“É um pecado organizar uma programação cheia de artistas sem ligação com a nossa história. É preciso manter a nossa identidade. Querem transformar nosso São João em um show de horrores, em um festival de breganejo” – desabafa o forrozeiro Alcymar Monteiro que neste ano está homenageando Luiz Gonzaga e Dominguinhos.

“A programação é cheia de cantores que não têm relação nenhuma com a nossa tradição. Não pode acontecer o que vem acontecendo, os cantores do forró tradicional, xote, baião ficam fora da grade de atrações. Essa responsabilidade é das autoridades públicas, dos prefeitos e secretários de cultura” – outro grito de desabafo do artista Genival Lacerda. Elba Ramalho também entrou no protesto com o sonoro “Devolva o meu São João”.

Com o argumento fajuto e esfarrapado de que é disso que o povo gosta, o que não é verdade, mas uma negação da nossa cultura nordestina, os prefeitos empurram os safadões, sertanojos, os arrochas, os pagodes, as lambadas e até o axé music nos palcos e barracões das festas juninas com altos cachês, muitos dos quais superfaturados.

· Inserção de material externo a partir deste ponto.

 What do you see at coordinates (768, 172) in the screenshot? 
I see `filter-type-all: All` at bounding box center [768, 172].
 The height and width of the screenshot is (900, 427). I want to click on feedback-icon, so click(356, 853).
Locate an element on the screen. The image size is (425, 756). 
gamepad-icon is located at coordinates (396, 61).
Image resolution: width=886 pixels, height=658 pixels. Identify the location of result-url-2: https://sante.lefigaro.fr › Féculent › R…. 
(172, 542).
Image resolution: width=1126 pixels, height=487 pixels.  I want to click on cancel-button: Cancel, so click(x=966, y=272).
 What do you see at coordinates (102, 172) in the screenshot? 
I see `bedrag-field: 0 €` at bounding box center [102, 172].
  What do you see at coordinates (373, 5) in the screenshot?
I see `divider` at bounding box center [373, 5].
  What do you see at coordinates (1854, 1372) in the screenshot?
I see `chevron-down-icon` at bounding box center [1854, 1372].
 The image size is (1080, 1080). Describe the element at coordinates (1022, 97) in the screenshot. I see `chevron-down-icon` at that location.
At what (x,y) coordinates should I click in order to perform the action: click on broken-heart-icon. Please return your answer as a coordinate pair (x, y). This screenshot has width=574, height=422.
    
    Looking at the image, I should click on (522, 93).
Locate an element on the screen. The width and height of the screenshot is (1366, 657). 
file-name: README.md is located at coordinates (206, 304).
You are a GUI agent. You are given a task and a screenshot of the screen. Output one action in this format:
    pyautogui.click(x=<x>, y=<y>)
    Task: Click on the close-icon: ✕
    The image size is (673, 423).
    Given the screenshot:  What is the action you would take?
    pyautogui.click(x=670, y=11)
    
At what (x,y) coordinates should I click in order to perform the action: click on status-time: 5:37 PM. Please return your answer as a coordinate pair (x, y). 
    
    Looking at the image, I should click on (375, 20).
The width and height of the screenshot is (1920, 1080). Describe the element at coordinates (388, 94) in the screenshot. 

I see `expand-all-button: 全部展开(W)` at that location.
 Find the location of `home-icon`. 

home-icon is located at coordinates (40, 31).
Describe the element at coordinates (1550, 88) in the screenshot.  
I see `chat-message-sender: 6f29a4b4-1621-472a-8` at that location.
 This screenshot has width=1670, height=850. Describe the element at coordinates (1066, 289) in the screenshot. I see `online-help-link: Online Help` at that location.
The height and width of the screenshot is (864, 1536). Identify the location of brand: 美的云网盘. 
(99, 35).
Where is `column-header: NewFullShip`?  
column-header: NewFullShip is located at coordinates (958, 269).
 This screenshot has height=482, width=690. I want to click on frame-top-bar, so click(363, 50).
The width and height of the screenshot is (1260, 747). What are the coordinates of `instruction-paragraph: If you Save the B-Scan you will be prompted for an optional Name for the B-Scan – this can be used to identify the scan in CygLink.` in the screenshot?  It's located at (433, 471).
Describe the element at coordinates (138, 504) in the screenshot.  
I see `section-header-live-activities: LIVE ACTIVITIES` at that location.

É uma pena ver uma tradição secular advinda da mistura portuguesa-europeia, da africana e indígena na vestimenta, na comida, nas cantorias, nas bebidas e nos costumes do fogaréu morrendo como a Asa Branca que foge do sertão por causa da seca. Como no canto de Patativa do Assaré, é uma “Triste Partida” que deixa para trás a terra e os pertences mais estimados do nordestino.

O nosso São João do interior foi invadido por uma legião de bárbaros esfomeados por dinheiro, com seus rebolados e bumbuns de fora hipnotizando um povo desprovido de conhecimento e saber cultural que, por isso, é iludido por esses falsos artistas. São uns oportunistas conluiados com os prefeitos que só pensam em capitalizar votos.

Deveria ter uma lei severa de proteção desse patrimônio cultural, obrigando a manutenção de todas as manifestações e expressões juninas. Não se sabe qual maior estrago, se as estiagens que levam rebanhos e lavouras do semiárido, ou se esses aproveitadores que descaracterizam nossas festas juninas.

A escassez não é só da música forró pé de serra, a autêntica, tão defendida por Luiz Gonzaga, Humberto Teixeira, Zé Dantas, Dominguinhos e seus seguidores. Hoje na festa, dificilmente você encontra um quentão ou um licor pra tomar. Só saem o uísque, capeta, cerveja e conhaque. Na comida é raro encontrar um milho assado, o cozido ou seus derivados (canjica, pamonha, o bolo de fubá). Os trajes são horríveis e as brincadeiras são outras materializadas no consumismo.

Sou ainda da velha opinião e defendo que o forró não deve ser misturado a outros ritmos, com a alegação de que os tempos se modernizaram e estamos na era da internet, introduzindo instrumentos eletrônicos e danças esquisitas, inclusive com letras pejorativas. Tudo isso só demonstra decadência e pobreza artística.

O mais grave do poder público não é fazer a festa nesta época de crise econômica, política, moral e ética em que atravessa o país, onde a população de muitos municípios sofre com a seca, mas permitir e consentir que a tradição seja desfigurada por cantores bregas que nada têm a ver com o nosso São João, o maior patrimônio cultural nordestino. É um crime o que estão fazendo há anos com a festa. Como disse Elba Ramalho: “Devolva o meu São João”.